Jewel respiró aliviada.
Sonrió y dijo:
—Sabía que Theo nunca podría gustarle la hermana Thea.
Ella no es digna de ti.
Los dedos de Theo se curvaron…
Miró silenciosamente por la ventana, pero la preocupación en sus ojos en este momento no se podía ocultar.
Una tormenta estaba a punto de golpear.
El cielo interminable estaba lleno de nubes oscuras.
De vez en cuando, un relámpago atravesaba el cielo, seguido de un fuerte trueno, como si bombas estuvieran cayendo sobre el suelo.
Cuando Thea terminó de hacer su equipaje y llegó a la sala de estar, Ava estaba acurrucada en el sofá, sus claros ojos de cierva mirándola.
—Hermana, con una lluvia tan fuerte, ¿realmente tenemos que irnos esta noche?
Thea dijo:
—El tiempo del Maestro Sánchez para mí se está acabando.
Debo resolver rápidamente los agravios entre Nathan y yo.
Ava, después de que termine este asunto, ya sea que te vayas de Capital conmigo o te quedes al lado del Sr.

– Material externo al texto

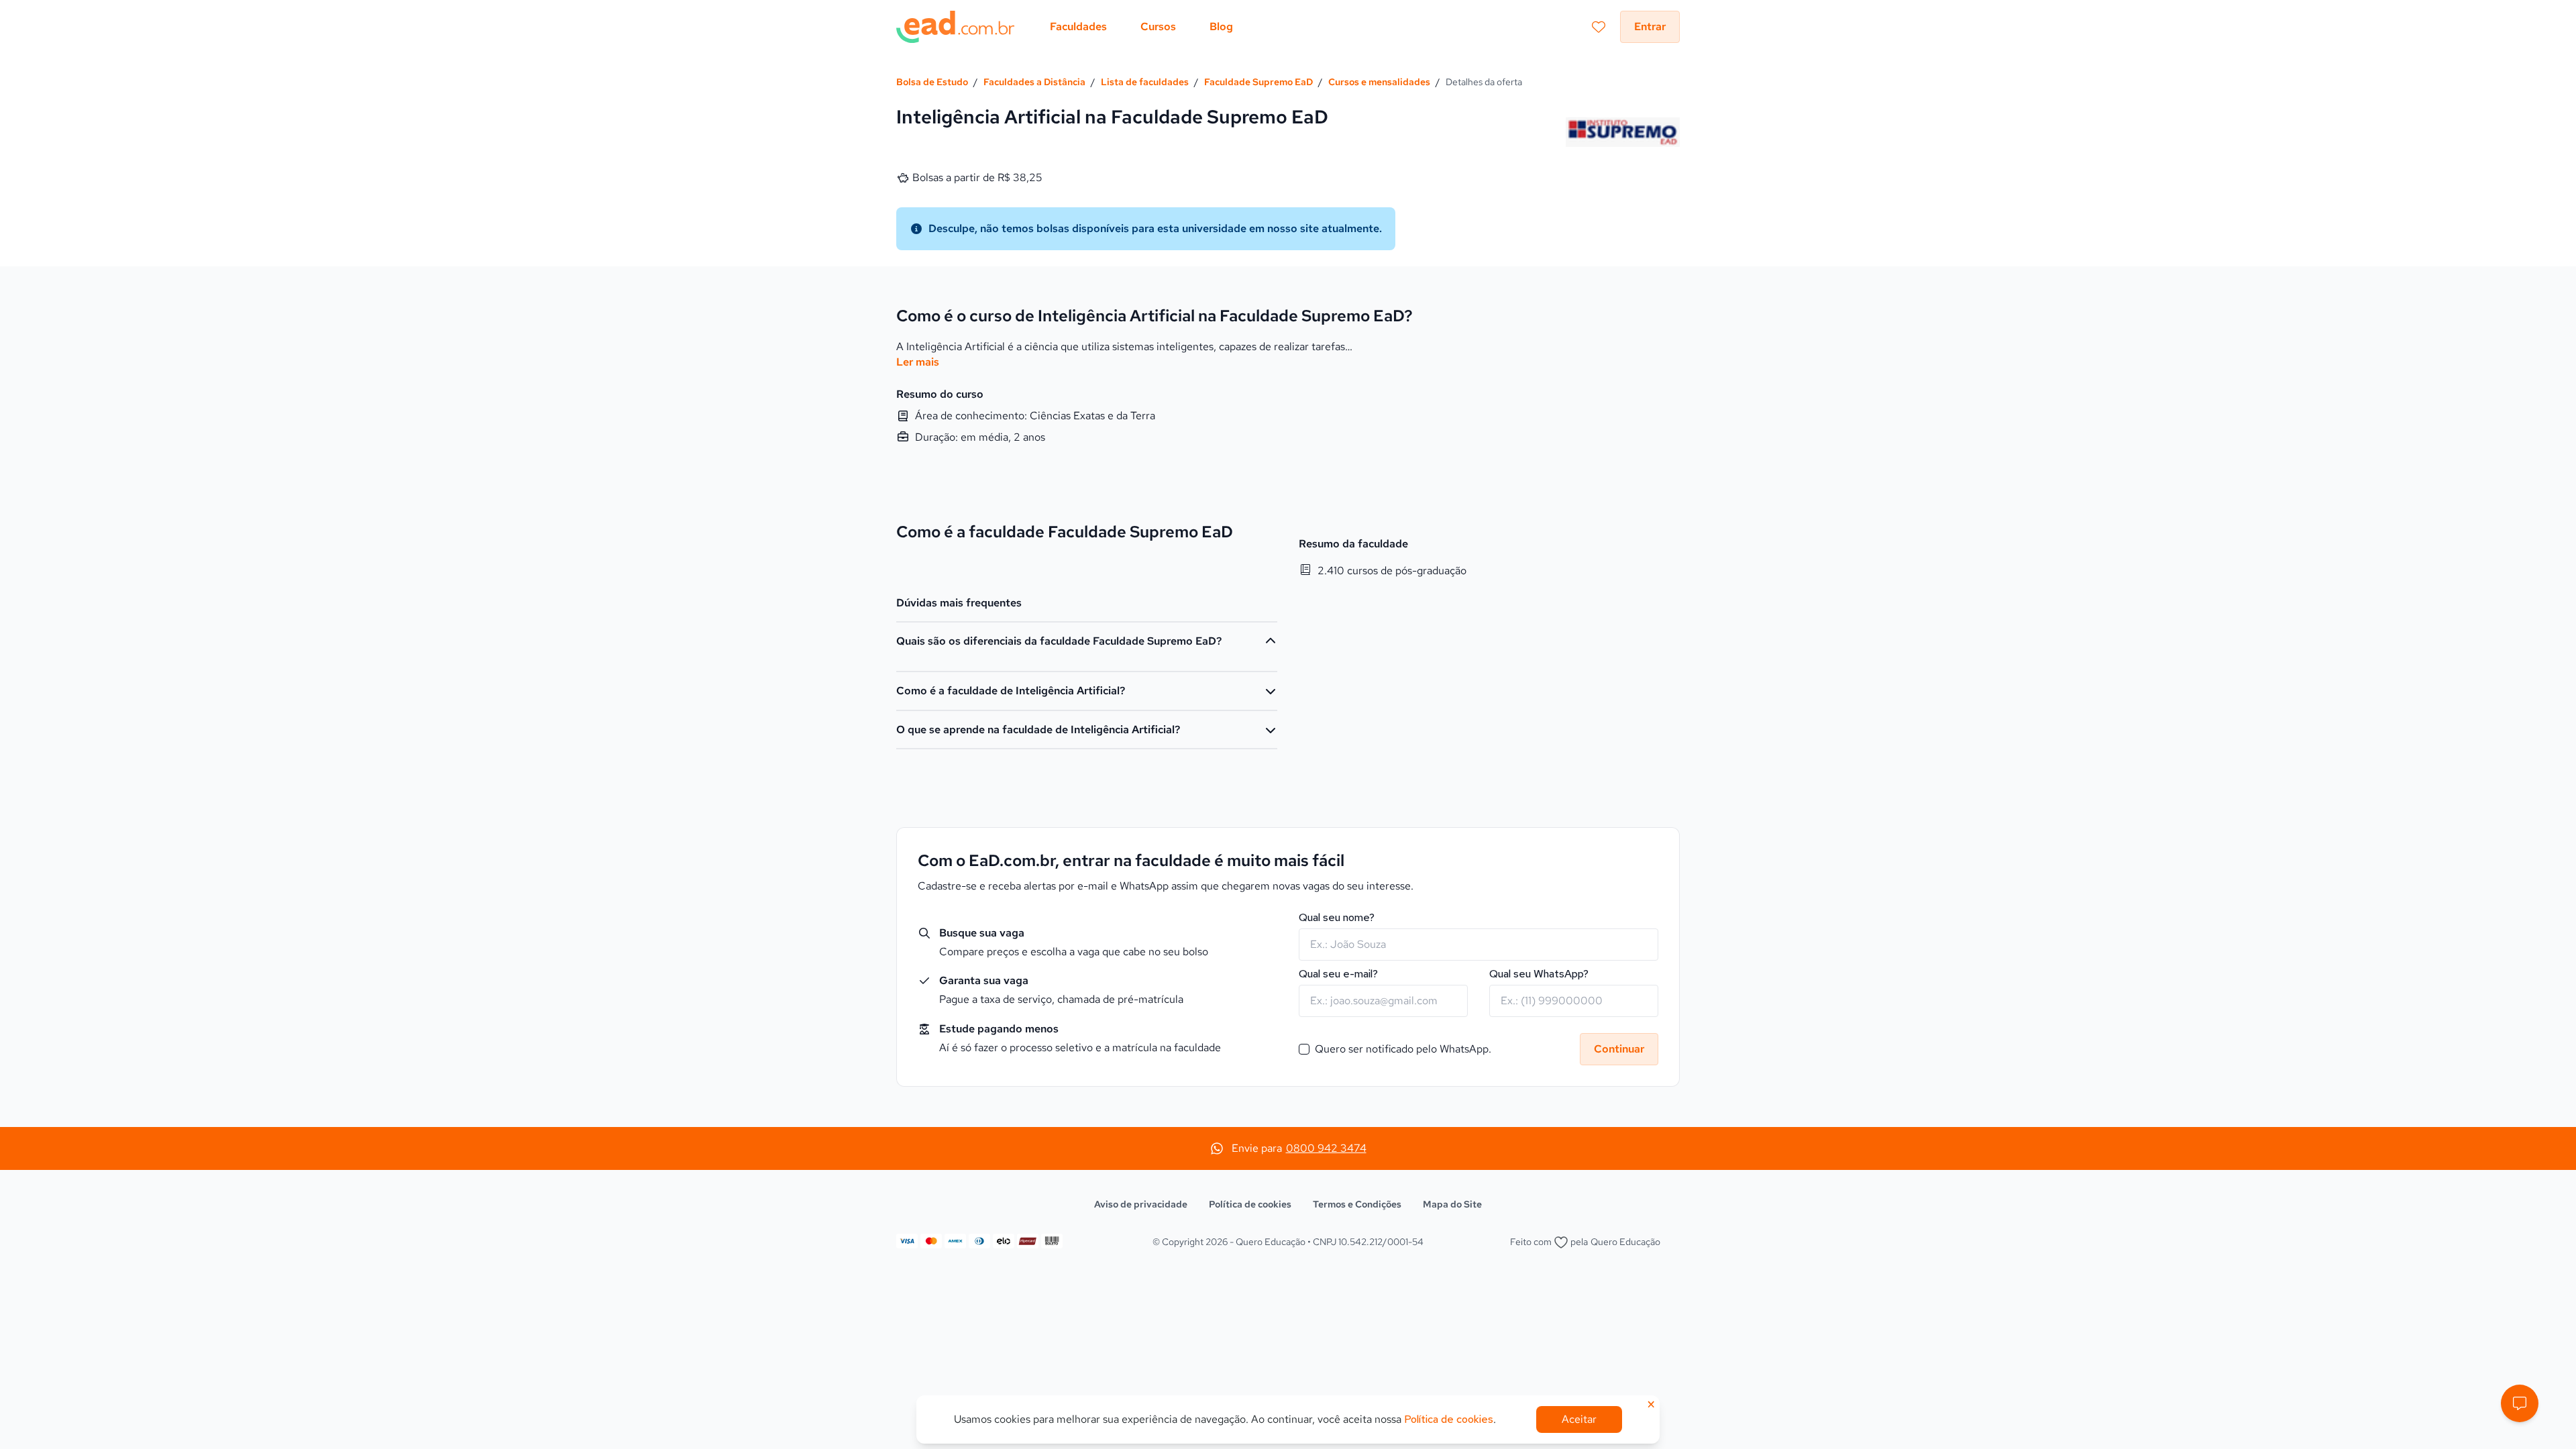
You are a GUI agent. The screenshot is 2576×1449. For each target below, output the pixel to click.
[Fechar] (1396, 518)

Sánchez, respetaré tu elección.
Los ojos de Ava estaban húmedos.
—Hermana, a donde vayas, iré.
Thea asintió:
—Entonces puedes quedarte aquí con tranquilidad.
Tres meses después, te llevaré.
Ava asintió obedientemente:
—De acuerdo.
Thea abandonó este hogar sin mirar atrás.
La noche estaba negra como la tinta.
La lluvia caía del cielo, pareciendo innumerables cortinas de perlas bajo la iluminación de los relámpagos, abriendo un magnífico drama de venganza.
Thea se sentó en el auto, con una sola frase que pasaba repetidamente por su mente.
«Victoria, Nathan, nuestros agravios deberían llegar a su fin».
En medio de la noche.
Thea apareció en la puerta de la familia Moore.
Desde que el Maestro Moore tuvo un accidente, la familia Moore despidió a todos sus sirvientes.
La mansión que alguna vez estuvo llena de vida ahora está increíblemente desolada.
Thea golpeó el pestillo de la puerta de hierro, pero nadie le respondió.
Decidió trepar por el muro del patio y saltó a la villa.
Por suerte, la puerta principal de la villa estaba abierta.
Thea se paró en la entrada, arrastrando una gran maleta.
Cuando relampagueó, Thea, apareciendo como un fantasma en la dirección opuesta a la luz, asustó a la Señora Moore, quien se había levantado en medio de la noche para ir al baño, haciendo que gritara de miedo.
—¡Ah!
—Soy yo —dijo Thea con calma.
La voz de la Señora Moore cesó abruptamente.
Thea encendió la lámpara de pared, solo para ver la expresión horrorizada de la Señora Moore, mirándola con incredulidad.
—¿Cómo llegaste aquí?
Thea dijo:
—Vine a cobrar la deuda.
El rostro de la Señora Moore palideció.
Empujó su silla de ruedas detrás de Thea y dijo:
—Escuché que Theo resultó gravemente herido mientras intentaba salvarte.
El Maestro Sánchez debe haber estado furioso y te ordenó alejarte de Theo.
Así que ahora no tienes a dónde ir y has regresado a la familia Moore, ¿verdad?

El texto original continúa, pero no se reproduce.